3) Draft objection petition:
Write DRAFT objection petition for anonymous rejection below: reason for rejection [...], basis of service [...], relevant legislation article [to be filled in by expert]. Use formal, respectful, reasoned language. DO NOT make up the legislation article number; Leave it blank with the [VERIFY] tag.
4) Registration pre-checklist:
Before going to invoicing, prepare a registration/coding pre-checklist that will prevent rejection: is the insurance type correct, is it compatible with the diagnosis and procedure, are the necessary documents (epicrisis, report) complete, are there any duplicate records. Let each item be a single line, marked yes/no.
Weak prompt / Strong prompt
Weak prompt:
Provide the SSI code of this transaction and prepare it for invoice.
This is dangerous: it substitutes the AI for the official source, inviting the risk of spoofed code.
Powerful prompt:
Below is our anonymous rejection data. Classify the rejections according to the reason, rank the reasons that cause the most loss in Pareto order and recommend preventive action for the biggest one. SUT code or legislation article, fabrication IF NECESSARY; Mark "[expert verify]".
Stage
Contribution of AI
human approval
Registration
Missing area pre-check
registrar
Coding
Possible code suggestion (open for confirmation)
Coding expert + SUT
Invoicing
Compliance pre-checklist
revenue specialist
Rejection analysis
Classification, Pareto, root cause
revenue manager
objection
Petition draft
Authorized expert signature
Common mistakes
- Using AI code without verification. Fake/legacy code creates risk of rejection and irregularities.
- Rushing to all rejections at once. Use Pareto and focus on the reason that makes you lose the most first.
- Bypassing the root cause. If the same rejection repeats, it means the process has not been corrected.
- Making the legislation comply with AI. The item number is always confirmed from the official source.
- Mistaking the objection as an unsigned draft. The draft will not be sent without expert control and signature.

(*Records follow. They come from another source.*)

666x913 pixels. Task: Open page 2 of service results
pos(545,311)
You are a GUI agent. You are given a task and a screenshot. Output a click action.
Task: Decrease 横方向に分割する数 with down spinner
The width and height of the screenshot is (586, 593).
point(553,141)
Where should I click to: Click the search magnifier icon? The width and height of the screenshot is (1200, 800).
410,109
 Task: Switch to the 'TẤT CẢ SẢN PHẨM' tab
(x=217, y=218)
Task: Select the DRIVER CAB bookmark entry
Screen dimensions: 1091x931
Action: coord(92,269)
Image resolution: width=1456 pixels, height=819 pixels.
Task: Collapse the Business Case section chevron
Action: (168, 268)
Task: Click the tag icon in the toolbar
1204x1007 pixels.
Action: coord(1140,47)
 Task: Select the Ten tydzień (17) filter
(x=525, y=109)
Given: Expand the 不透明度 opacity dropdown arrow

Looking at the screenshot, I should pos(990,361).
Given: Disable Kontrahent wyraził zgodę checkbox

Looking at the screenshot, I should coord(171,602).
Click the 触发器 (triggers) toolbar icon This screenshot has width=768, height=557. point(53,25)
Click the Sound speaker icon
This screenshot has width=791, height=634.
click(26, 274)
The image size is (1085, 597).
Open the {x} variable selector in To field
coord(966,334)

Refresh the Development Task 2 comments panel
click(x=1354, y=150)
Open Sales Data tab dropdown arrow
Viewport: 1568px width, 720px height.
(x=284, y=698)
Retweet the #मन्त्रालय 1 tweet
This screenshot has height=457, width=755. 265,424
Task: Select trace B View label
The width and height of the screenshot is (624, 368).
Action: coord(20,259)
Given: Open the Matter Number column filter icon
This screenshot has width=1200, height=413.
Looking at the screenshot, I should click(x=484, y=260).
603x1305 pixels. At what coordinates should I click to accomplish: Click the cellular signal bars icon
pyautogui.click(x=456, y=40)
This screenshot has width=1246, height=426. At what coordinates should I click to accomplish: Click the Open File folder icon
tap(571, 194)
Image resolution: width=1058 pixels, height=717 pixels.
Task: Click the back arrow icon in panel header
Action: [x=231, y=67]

Tip: Categorize rejection reasons monthly using the same template and keep a trend. If one rationale goes down and the other goes up, you'll see early on whether your process change is working. AI speeds up classification; It's your job to interpret the trend.
In summary
The revenue cycle is the way service is converted into money, and rejections are its biggest leak. AI; It is a powerful accelerator for classifying rejections, Pareto and root cause extraction, drafting appeals and pre-registration. But coding and billing are regulated; AI can make up invalid code. Each code is verified by the official SUT, each objection by the authorized expert. Responsibility and final approval always remain with the human.
Application task
Get an anonymous rejection list (reason, transaction group, amount) or generate hypothetical. Ask AI for Pareto classification with the "Rejection classification" template and find the reason that causes the most losses. For that reason, outline the root cause with the "5 Whys" template and suggest a preventive action. Please note in article 5 that you do not accept any SUT code without verifying it and that the final approval belongs to the expert.
checklist
- [ ] Have I anonymized rejection data (no patient identification)?
- [ ] Did I not use any code/legislation provided by AI without verifying it?
- [ ] Have I prioritized the most losing reason with Pareto?
- [ ] Have I found the root cause and defined preventive action?
- [ ] Have I subjected the objection draft to expert control and signature?